THE INPUT:

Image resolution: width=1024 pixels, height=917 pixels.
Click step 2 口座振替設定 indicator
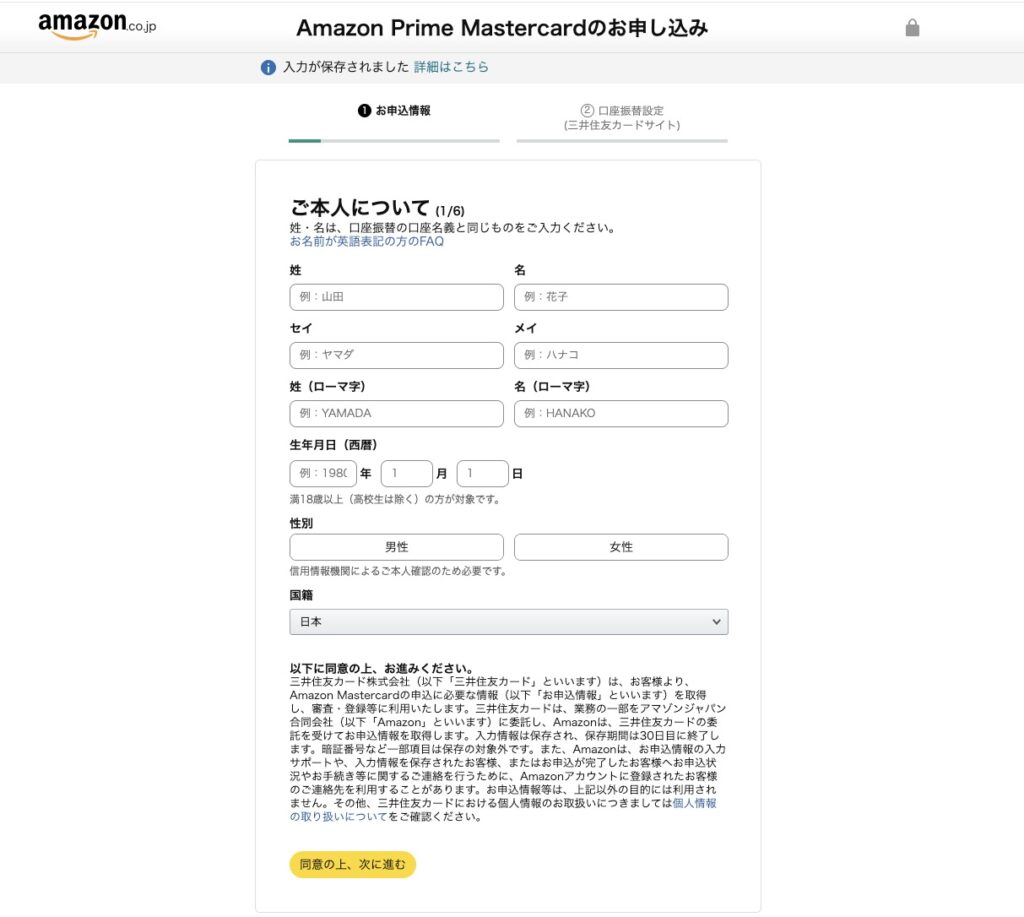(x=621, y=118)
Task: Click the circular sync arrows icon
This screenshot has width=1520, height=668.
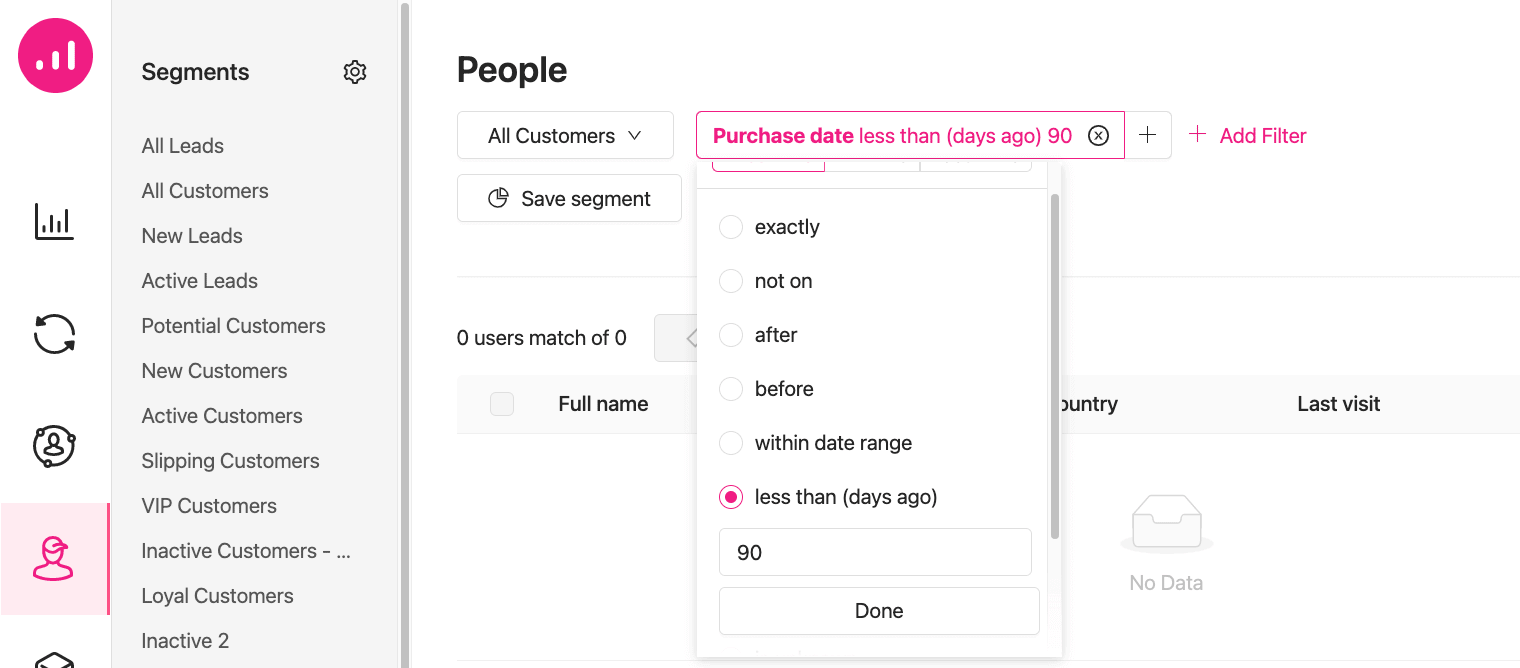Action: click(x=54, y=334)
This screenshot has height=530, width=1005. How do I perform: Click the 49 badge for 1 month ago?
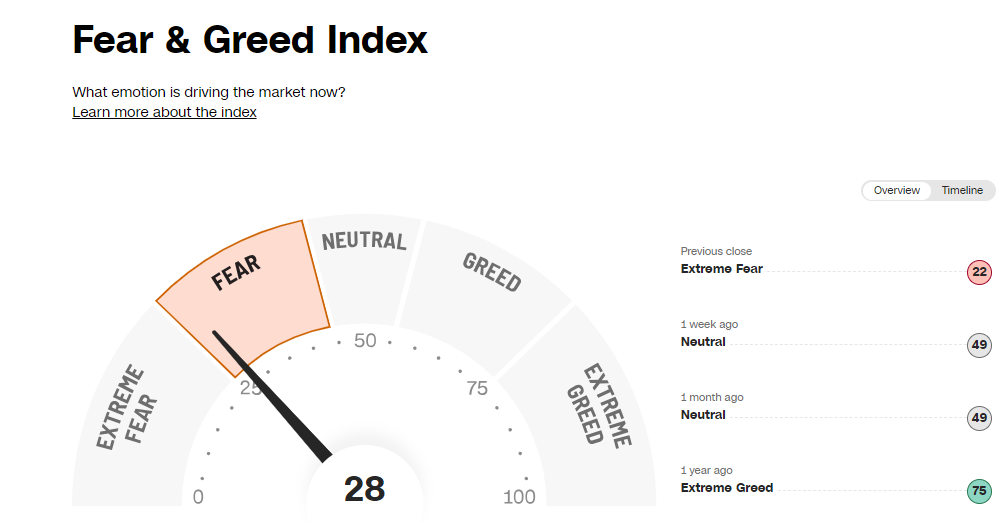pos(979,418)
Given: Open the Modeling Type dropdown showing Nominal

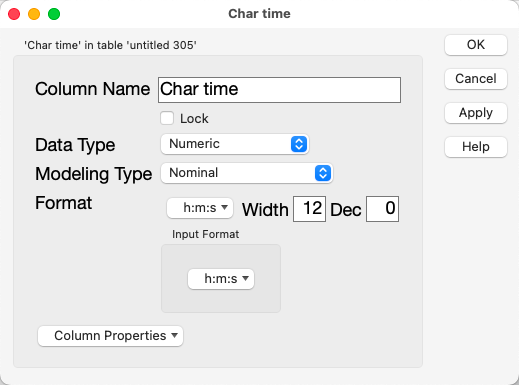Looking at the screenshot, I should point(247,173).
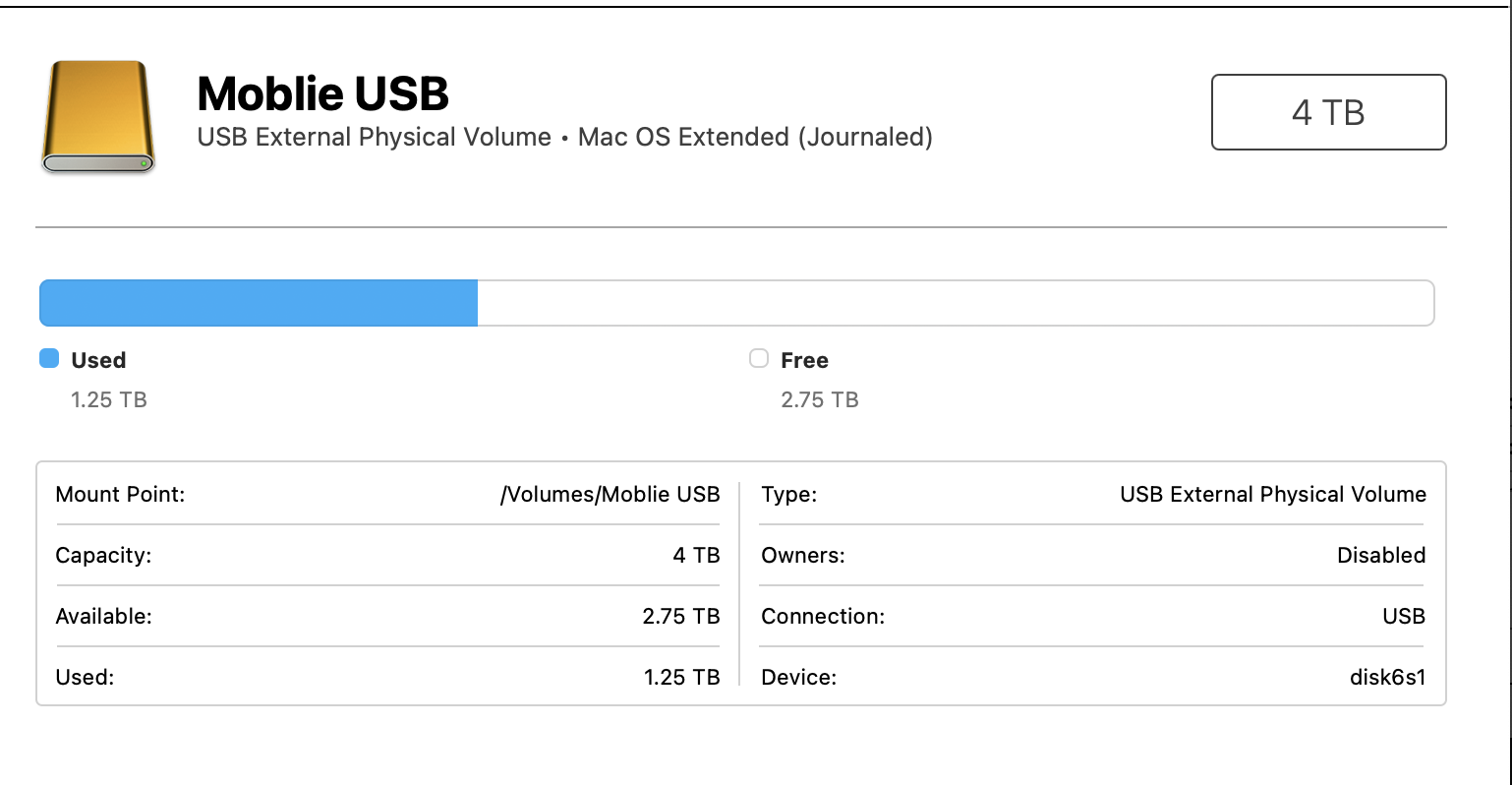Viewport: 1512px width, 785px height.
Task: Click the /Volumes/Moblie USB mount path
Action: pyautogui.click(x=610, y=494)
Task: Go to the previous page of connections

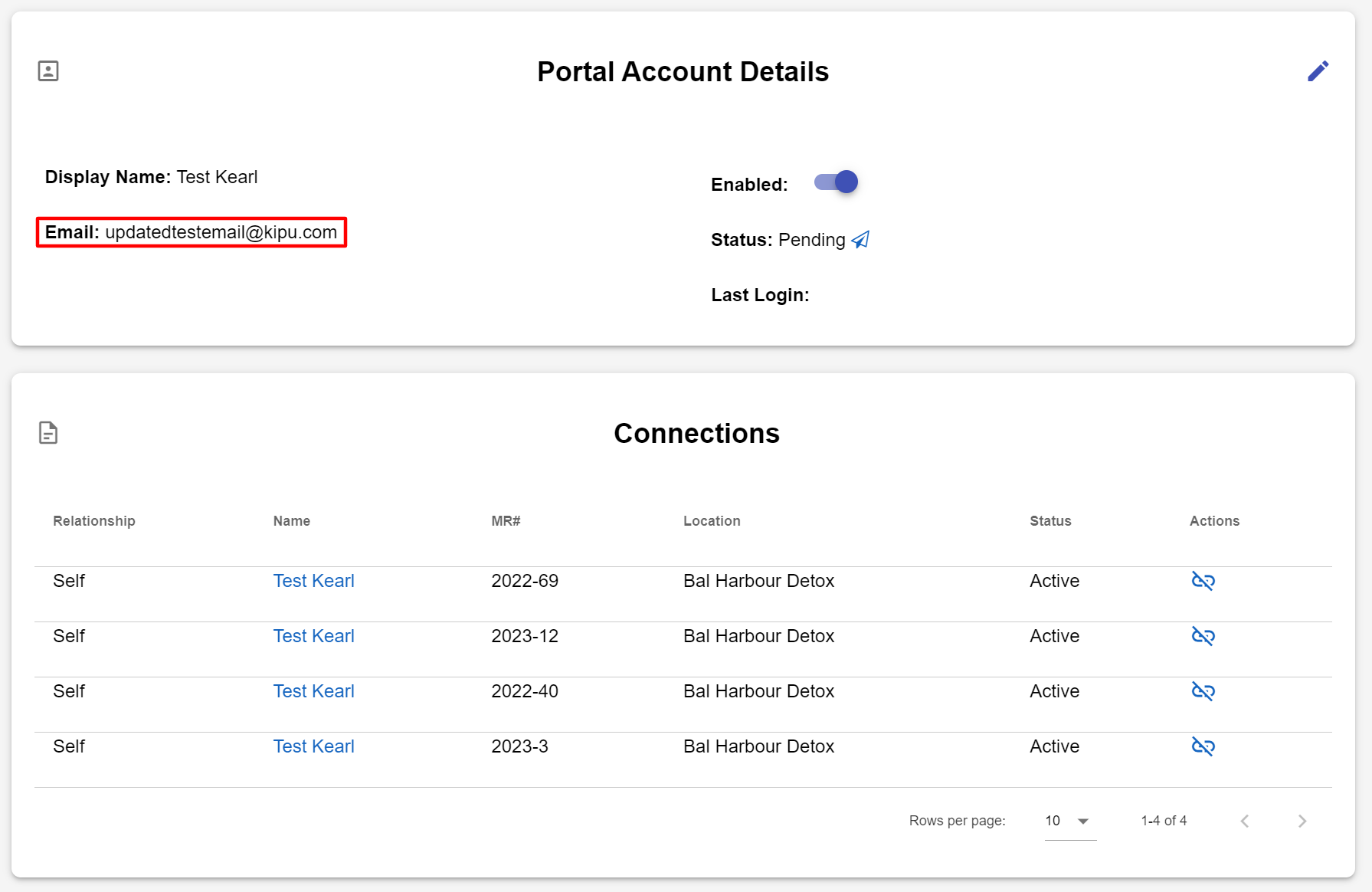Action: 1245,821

TRY IT:
Your copy must start at the line that holds "Given: Open the" and end at the last line of the data, both included; it must contain no pictures.

TASK SOLUTION:
Given: Open the Modeling Type dropdown showing Nominal

Looking at the screenshot, I should point(247,173).
Viewport: 1512px width, 785px height.
Task: Click the /Volumes/Moblie USB mount path
Action: pyautogui.click(x=610, y=494)
Task: Go to the previous page of connections

Action: 1245,821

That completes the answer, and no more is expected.